Since helping friends to build a pizza oven on their bush block several years ago, we’ve wanted a pizza oven of our own. Pizza is a regular favourite in our household, we aspire to become regular bread bakers, and frankly we think we’ll be much more sociable once we have a nice outdoor entertaining area where we can cook good food and enjoy it al fresco with friends.
When designing our garden in Google Sketchup, a pizza oven was always given prominent point of place in our designs. But we became distracted by several years of planting fruit trees, building raised garden beds and having a baby.
With the front yard approaching a point of established productivity, and with Ben starting to find his own feet, it was finally time to start on the pizza oven. Over several months, the project was largely a civil engineering job. Firstly laying the gas and water mains pipes to the oven’s future location (for a water tap and for a mains gas burner outlet on the oven base structure), then laying the base slab, then the dry-stacked hollow concrete blocks (because I’m no bricklayer), then the suspended top slab, and finally the oven itself.
The bottom slab was a relatively easy pour with our cement mixer, which we co-purchased with our original pizza oven construction friends as an early investment in our pizza oven future.
The mortarless concrete bricks were really easy, and once filled with gravel were very solid and stable.
The top slab was somewhat more challenging, but once we worked out how to fit the formwork, it came together quickly. The trick was to cut out MDF formwork sections which fitted the gaps between the walls, which could later be removed after the top slab had cured, leaving the slab supported by the walls. These were held up initially on steel right angle brackets screwed into the brick walls, and were then bolstered with wooden posts prior to the concrete pour. The front curved form was made from several strips of thin MDF, laminated together, and was held in place by steel right angle brackets, screwed into the horizontal form.
By this stage, we’d decided that we wanted to polish the top concrete slab for a terrazzo effect (rather than opting for a tiled finish), so we ordered a delivery of strong (32MPa) concrete with mixed aggregate. Not having to mix, pour and lift the concrete made the job very quick and easy.
A week after the top pour, we hired a concrete polishing contractor to do the initial cut with his polishing machine. Then we could remove the formwork and admire the top slab and imagine the oven on top.
We’d long planned to construct the oven from recycled bricks, as per the bush block experience. With Christmas looming, however, and being realistic about the timeframe and effort involved, we had a fortuitous visit from an uncle who raved about a kit oven he’d installed at his place. It was music to our ears and we saw the sense in the kit oven approach. Not only would it get our oven project completed quickly, but it would arguably result in a better performing and better looking oven. We placed our order and it duly arrived a week later.
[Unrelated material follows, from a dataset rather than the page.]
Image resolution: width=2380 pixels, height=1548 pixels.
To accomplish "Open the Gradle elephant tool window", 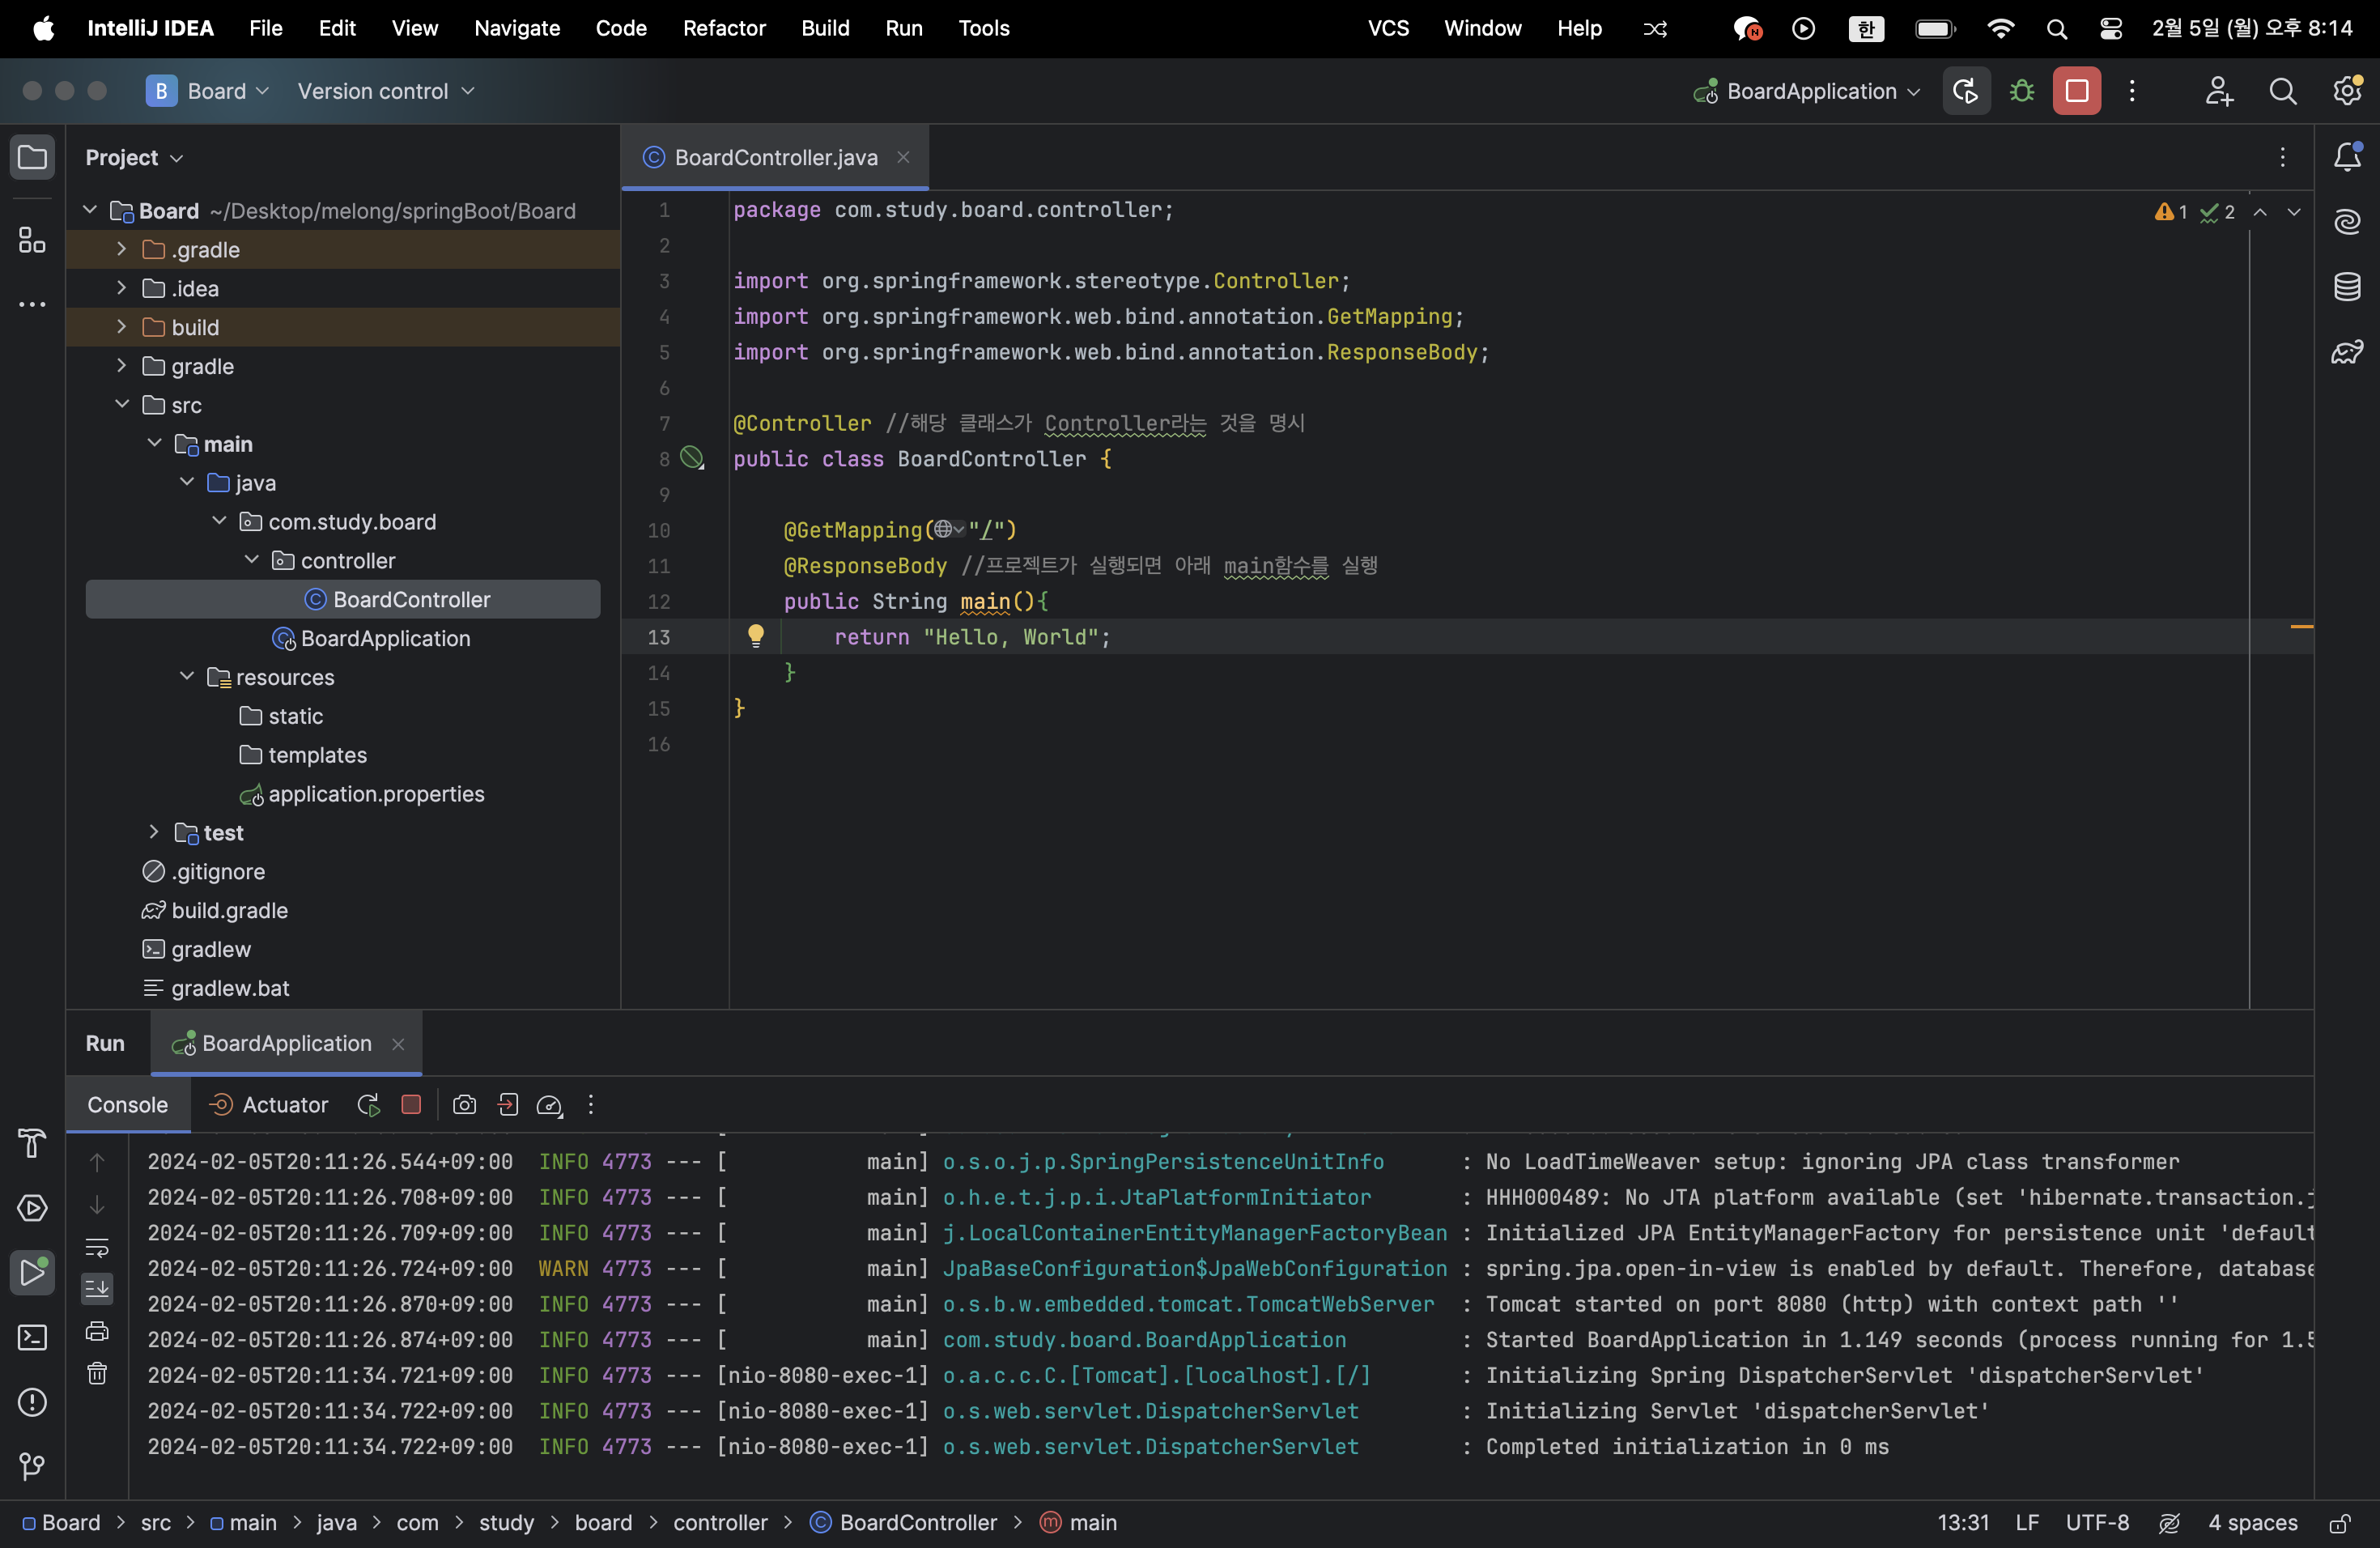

From there it was a relatively easy job to assemble and render the oven. The kit contained everything we needed: the refractory concrete oven sections; pre-cut hearth bricks; refractory cement powder to fill any gaps; insulating blanket, alfoil and chicken wire to cover the dome prior to rendering; detailed instructions and even a peel and brush for operating the oven. Easy. After a session of rendering and curing, our oven was complete. Just in time for Christmas.
So now it’s happy days. Pizza, bread, roasts, smoked fish and good times with friends.